(Rows excerpted from a collection)
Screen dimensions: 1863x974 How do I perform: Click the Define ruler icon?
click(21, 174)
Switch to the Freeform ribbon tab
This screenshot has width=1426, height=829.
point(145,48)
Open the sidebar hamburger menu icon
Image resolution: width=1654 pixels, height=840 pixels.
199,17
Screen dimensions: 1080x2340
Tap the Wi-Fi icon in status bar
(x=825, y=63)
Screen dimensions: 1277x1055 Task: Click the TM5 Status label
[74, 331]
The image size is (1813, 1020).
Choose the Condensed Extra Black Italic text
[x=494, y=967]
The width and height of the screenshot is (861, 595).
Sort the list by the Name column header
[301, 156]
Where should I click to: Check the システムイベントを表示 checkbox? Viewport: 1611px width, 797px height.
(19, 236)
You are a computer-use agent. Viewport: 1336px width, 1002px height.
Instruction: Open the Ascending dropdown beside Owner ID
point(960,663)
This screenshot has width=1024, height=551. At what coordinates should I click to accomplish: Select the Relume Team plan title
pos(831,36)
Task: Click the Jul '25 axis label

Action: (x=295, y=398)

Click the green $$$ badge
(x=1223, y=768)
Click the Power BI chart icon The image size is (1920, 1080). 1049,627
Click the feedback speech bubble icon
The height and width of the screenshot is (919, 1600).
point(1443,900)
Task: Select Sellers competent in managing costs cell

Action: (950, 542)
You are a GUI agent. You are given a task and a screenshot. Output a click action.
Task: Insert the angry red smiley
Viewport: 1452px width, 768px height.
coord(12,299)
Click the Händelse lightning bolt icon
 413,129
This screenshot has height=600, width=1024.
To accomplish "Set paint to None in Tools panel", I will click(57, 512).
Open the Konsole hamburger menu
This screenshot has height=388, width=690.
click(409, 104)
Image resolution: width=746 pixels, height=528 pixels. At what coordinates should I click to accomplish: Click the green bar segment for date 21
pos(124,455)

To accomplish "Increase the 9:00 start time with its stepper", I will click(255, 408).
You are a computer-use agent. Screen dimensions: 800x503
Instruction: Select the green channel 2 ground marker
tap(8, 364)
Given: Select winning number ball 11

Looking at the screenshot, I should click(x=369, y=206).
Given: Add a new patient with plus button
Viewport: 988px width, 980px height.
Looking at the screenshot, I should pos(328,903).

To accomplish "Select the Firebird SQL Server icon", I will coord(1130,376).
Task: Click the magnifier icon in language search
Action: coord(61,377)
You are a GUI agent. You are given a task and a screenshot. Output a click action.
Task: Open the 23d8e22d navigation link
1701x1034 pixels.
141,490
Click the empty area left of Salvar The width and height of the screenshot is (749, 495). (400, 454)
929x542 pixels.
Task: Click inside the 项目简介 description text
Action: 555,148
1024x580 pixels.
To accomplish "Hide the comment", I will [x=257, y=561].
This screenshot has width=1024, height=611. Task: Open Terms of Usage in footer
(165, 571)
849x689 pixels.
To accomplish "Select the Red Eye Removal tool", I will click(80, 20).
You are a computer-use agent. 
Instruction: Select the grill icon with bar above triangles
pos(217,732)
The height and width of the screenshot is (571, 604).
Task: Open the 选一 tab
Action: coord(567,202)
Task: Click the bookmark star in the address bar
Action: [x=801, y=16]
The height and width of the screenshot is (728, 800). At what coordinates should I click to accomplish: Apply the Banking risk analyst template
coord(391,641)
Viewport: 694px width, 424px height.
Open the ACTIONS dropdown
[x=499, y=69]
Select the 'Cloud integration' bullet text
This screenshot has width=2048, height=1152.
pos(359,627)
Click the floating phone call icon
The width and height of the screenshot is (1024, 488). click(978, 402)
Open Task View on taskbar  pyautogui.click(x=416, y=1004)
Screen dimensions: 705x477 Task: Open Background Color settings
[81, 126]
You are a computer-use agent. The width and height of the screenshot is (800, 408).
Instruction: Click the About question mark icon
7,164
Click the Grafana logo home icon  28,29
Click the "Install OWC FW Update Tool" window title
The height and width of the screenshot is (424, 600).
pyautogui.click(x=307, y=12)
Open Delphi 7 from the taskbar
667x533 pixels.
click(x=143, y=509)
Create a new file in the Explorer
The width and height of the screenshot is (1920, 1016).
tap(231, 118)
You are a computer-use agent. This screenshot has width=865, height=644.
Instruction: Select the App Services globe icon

▶ [STATED TASK]: Please rename "hamburger menu" to "navigation menu" in all the rows above and keep everything else unchanged.

▶ [PROBLEM SOLUTION]:
Screen dimensions: 1863x974 How do I perform: Click the Define ruler icon?
click(21, 174)
Switch to the Freeform ribbon tab
This screenshot has width=1426, height=829.
point(145,48)
Open the sidebar navigation menu icon
Image resolution: width=1654 pixels, height=840 pixels.
199,17
Screen dimensions: 1080x2340
Tap the Wi-Fi icon in status bar
(x=825, y=63)
Screen dimensions: 1277x1055 Task: Click the TM5 Status label
[74, 331]
The image size is (1813, 1020).
Choose the Condensed Extra Black Italic text
[x=494, y=967]
The width and height of the screenshot is (861, 595).
Sort the list by the Name column header
[301, 156]
Where should I click to: Check the システムイベントを表示 checkbox? Viewport: 1611px width, 797px height.
(19, 236)
You are a computer-use agent. Viewport: 1336px width, 1002px height.
Instruction: Open the Ascending dropdown beside Owner ID
point(960,663)
This screenshot has width=1024, height=551. At what coordinates should I click to accomplish: Select the Relume Team plan title
pos(831,36)
Task: Click the Jul '25 axis label

Action: (x=295, y=398)

Click the green $$$ badge
(x=1223, y=768)
Click the Power BI chart icon The image size is (1920, 1080). 1049,627
Click the feedback speech bubble icon
The height and width of the screenshot is (919, 1600).
point(1443,900)
Task: Select Sellers competent in managing costs cell

Action: (950, 542)
You are a GUI agent. You are given a task and a screenshot. Output a click action.
Task: Insert the angry red smiley
Viewport: 1452px width, 768px height.
coord(12,299)
Click the Händelse lightning bolt icon
 413,129
This screenshot has height=600, width=1024.
To accomplish "Set paint to None in Tools panel", I will click(57, 512).
Open the Konsole navigation menu
This screenshot has height=388, width=690.
click(409, 104)
Image resolution: width=746 pixels, height=528 pixels. At what coordinates should I click to accomplish: Click the green bar segment for date 21
pos(124,455)

To accomplish "Increase the 9:00 start time with its stepper", I will click(255, 408).
You are a computer-use agent. Screen dimensions: 800x503
Instruction: Select the green channel 2 ground marker
tap(8, 364)
Given: Select winning number ball 11

Looking at the screenshot, I should click(x=369, y=206).
Given: Add a new patient with plus button
Viewport: 988px width, 980px height.
Looking at the screenshot, I should pos(328,903).

To accomplish "Select the Firebird SQL Server icon", I will coord(1130,376).
Task: Click the magnifier icon in language search
Action: coord(61,377)
You are a GUI agent. You are given a task and a screenshot. Output a click action.
Task: Open the 23d8e22d navigation link
1701x1034 pixels.
141,490
Click the empty area left of Salvar The width and height of the screenshot is (749, 495). (400, 454)
929x542 pixels.
Task: Click inside the 项目简介 description text
Action: 555,148
1024x580 pixels.
To accomplish "Hide the comment", I will [x=257, y=561].
This screenshot has width=1024, height=611. Task: Open Terms of Usage in footer
(165, 571)
849x689 pixels.
To accomplish "Select the Red Eye Removal tool", I will click(80, 20).
You are a computer-use agent. 
Instruction: Select the grill icon with bar above triangles
pos(217,732)
The height and width of the screenshot is (571, 604).
Task: Open the 选一 tab
Action: coord(567,202)
Task: Click the bookmark star in the address bar
Action: [x=801, y=16]
The height and width of the screenshot is (728, 800). At what coordinates should I click to accomplish: Apply the Banking risk analyst template
coord(391,641)
Viewport: 694px width, 424px height.
Open the ACTIONS dropdown
[x=499, y=69]
Select the 'Cloud integration' bullet text
This screenshot has width=2048, height=1152.
pos(359,627)
Click the floating phone call icon
The width and height of the screenshot is (1024, 488). click(978, 402)
Open Task View on taskbar  pyautogui.click(x=416, y=1004)
Screen dimensions: 705x477 Task: Open Background Color settings
[81, 126]
You are a computer-use agent. The width and height of the screenshot is (800, 408).
Instruction: Click the About question mark icon
7,164
Click the Grafana logo home icon  28,29
Click the "Install OWC FW Update Tool" window title
The height and width of the screenshot is (424, 600).
pyautogui.click(x=307, y=12)
Open Delphi 7 from the taskbar
667x533 pixels.
click(x=143, y=509)
Create a new file in the Explorer
The width and height of the screenshot is (1920, 1016).
tap(231, 118)
You are a computer-use agent. This screenshot has width=865, height=644.
Instruction: Select the App Services globe icon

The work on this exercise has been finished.